Auch die führenden Wirtschaftsforschungsinstitute gehen davon aus, dass Deutschland eine Rezession im Winter nicht verhindern kann. Die Wirtschaft rutsche wegen der Energiekrise in eine konjunkturelle Talsohle und werde dann schrumpfen, erwarten die Regierungsberater, wie die Nachrichtenagentur Reuters von mehreren mit der Sache vertrauten Personen erfuhr. Deshalb hätten die Ökonominnen und Ökonomen ihre Frühjahrs-Prognose massiv gekappt.
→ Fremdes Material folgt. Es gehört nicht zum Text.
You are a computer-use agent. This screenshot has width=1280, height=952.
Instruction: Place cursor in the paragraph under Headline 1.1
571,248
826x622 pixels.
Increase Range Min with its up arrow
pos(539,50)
Für dieses Jahr erwarten die Fachleute demnach nur noch ein Wirtschaftswachstum von rund 1,4 Prozent und für 2023 einen Rückgang des Bruttoinlandsprodukts um etwa 0,4 Prozent.
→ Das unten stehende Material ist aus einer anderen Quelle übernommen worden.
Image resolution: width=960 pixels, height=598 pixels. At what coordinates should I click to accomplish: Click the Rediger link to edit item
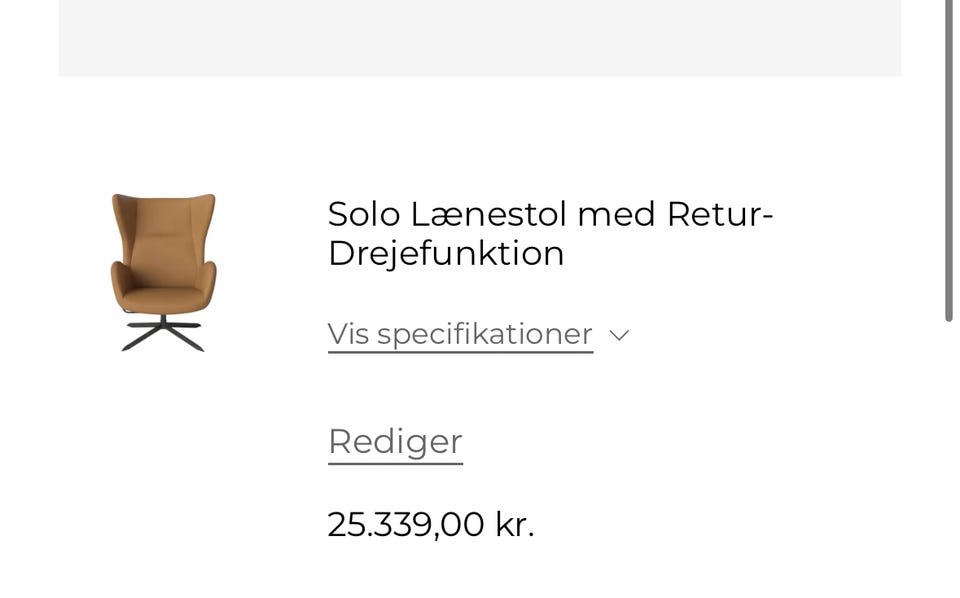(x=395, y=441)
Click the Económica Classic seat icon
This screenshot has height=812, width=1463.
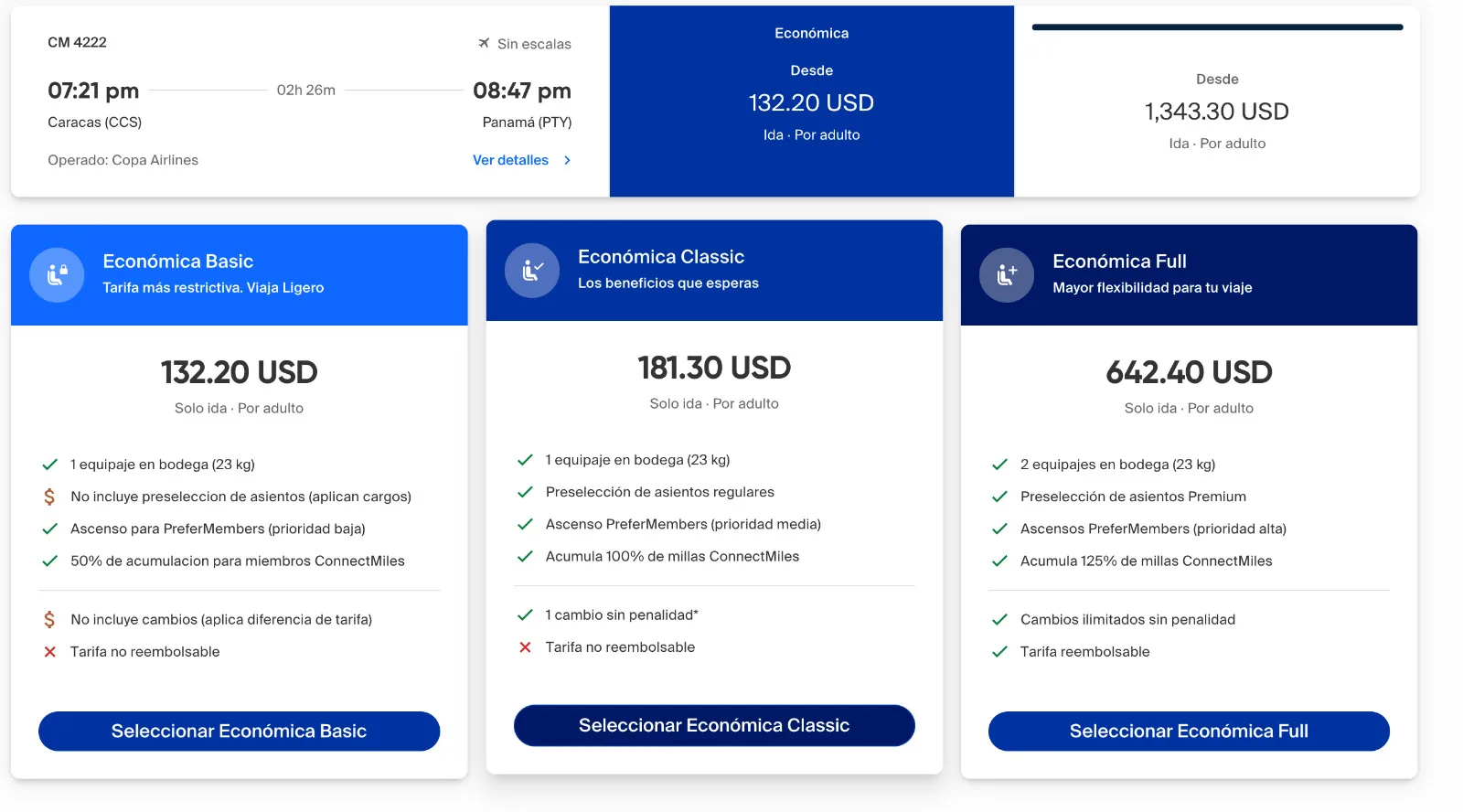point(531,270)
Dax erstmals über 16 000 Punkten
Das waren noch Zeiten.... Der DAX erreicht die Marke von 16.000 Punkten - im August 2021Bild: Arne Dedert/dpa/picture alliance

DAX setzt Talfahrt ungebremst fort

Der Deutsche Aktienindex (DAX) bleibt wegen der Inflations-, Zins- und Konjunktursorgen im Abwärtsstrudel. Erstmals seit November 2020 sackte der deutsche Leitindex am Mittwoch unter die Marke von 12.000 Punkten, die psychologisch von großer Bedeutung ist. Zur Mittagszeit büßte der Leitindex 1,84 Prozent auf 11. 916,55 Punkte ein. Der MDax fiel um 2,86 Prozent auf 21 702,52 Zähler und der Eurozonen-Leitindex EuroStoxx 50 verlor 1,8 Prozent an Wert. "Es droht eine weitere Handelswoche des Grauens", urteilte der Marktbeobachter Timo Emden. Im weiteren Verlauf konnte der DAX seine Verluste etwas eingrenzen und überstieg die 12.000er Marke wieder. 
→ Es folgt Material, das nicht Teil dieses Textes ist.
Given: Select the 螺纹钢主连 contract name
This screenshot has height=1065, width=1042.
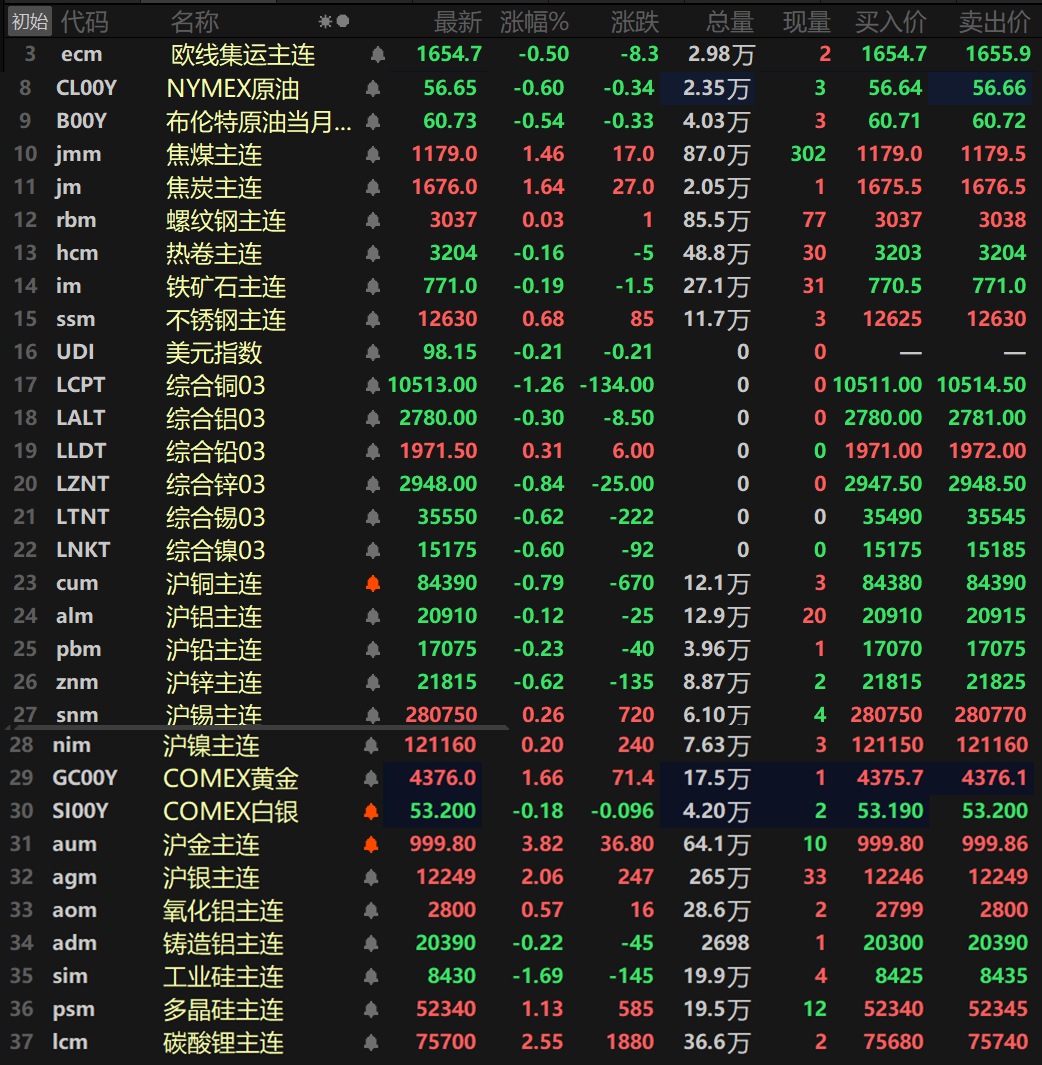Looking at the screenshot, I should click(x=226, y=221).
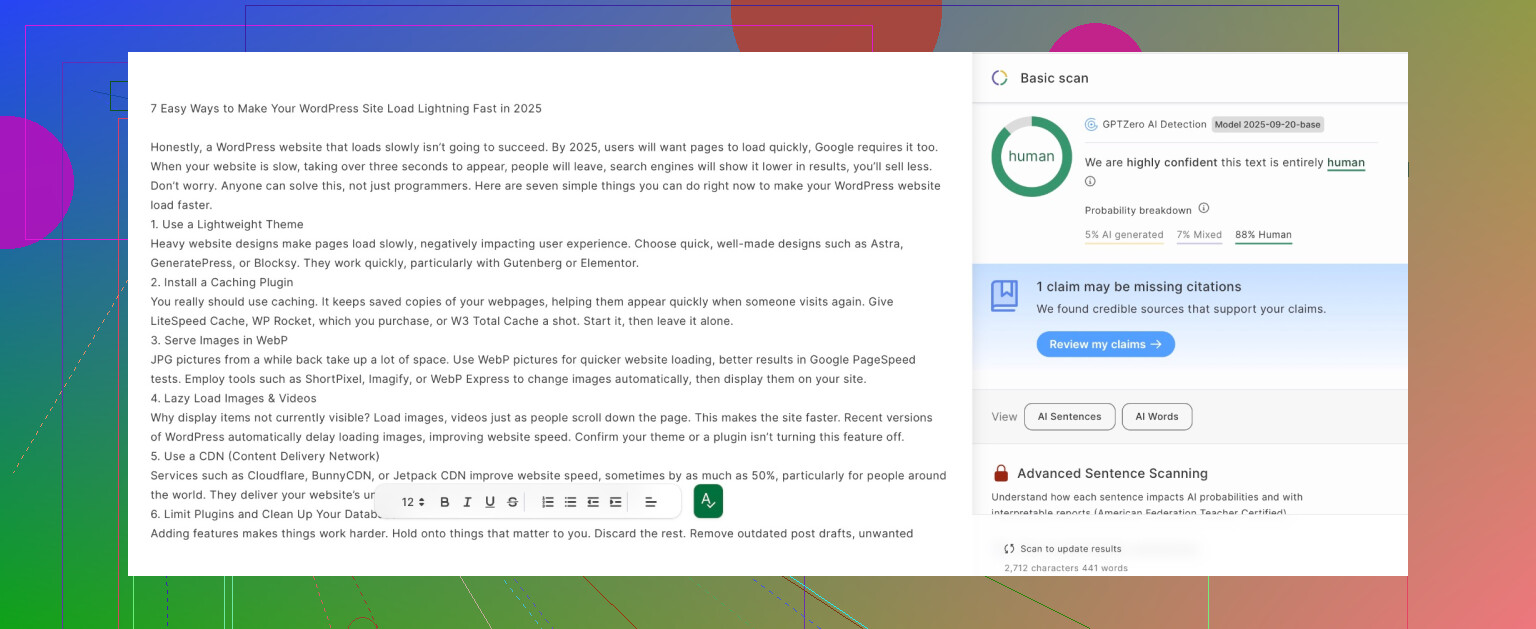Open the text alignment options
This screenshot has width=1536, height=629.
click(651, 502)
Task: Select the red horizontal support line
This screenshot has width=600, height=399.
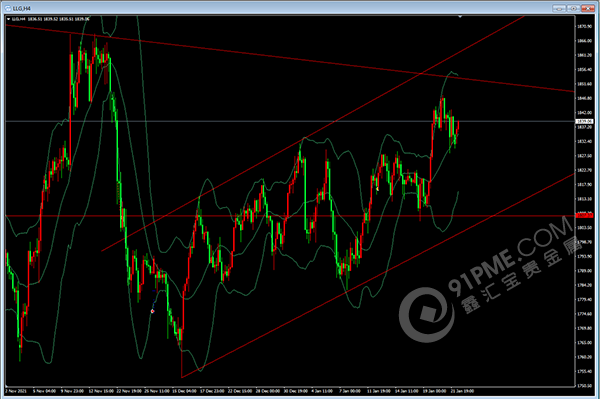Action: pos(268,216)
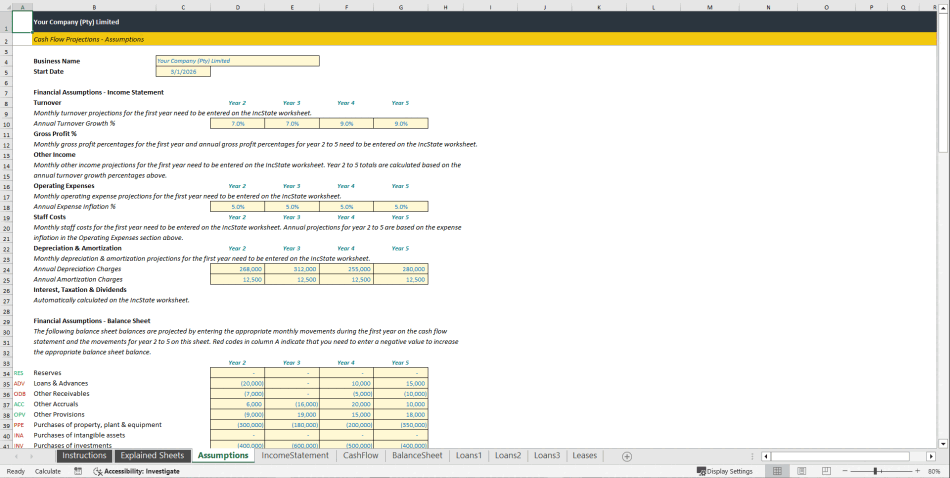Open Display Settings in status bar
Viewport: 950px width, 478px height.
[x=725, y=471]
Dennoch hat der DAX im Laufe dieser Woche schon wieder rund drei Prozent verloren. Seit dem Zwischenhoch vor gut zwei Wochen hat er nun schon mehr als zwölf Prozent eingebüßt. Heftige Kursverluste gab es im Bankensektor, wie die mehr als sieben Prozent Minus für die Papiere der Deutschen Bank als DAX-Schlusslicht zeigten. Noch düsterer sah es im Stahlsektor aus wegen einer Branchenstudie der US-Bank JPMorgan, die pessimistisch auf die Profitabilität im Kohlenstoffstahlbereich blickt. Für die Titel von Thyssenkrupp ging es um 11,4 Prozent bergab, nachdem Analyst Luke Nelson die Bewertung mit Underweight wieder aufgenommen hat. Für den stärker auf Stahl fokussierten Salzgitter-Konzern belief sich der Kursrutsch sogar auf fast 14 Prozent.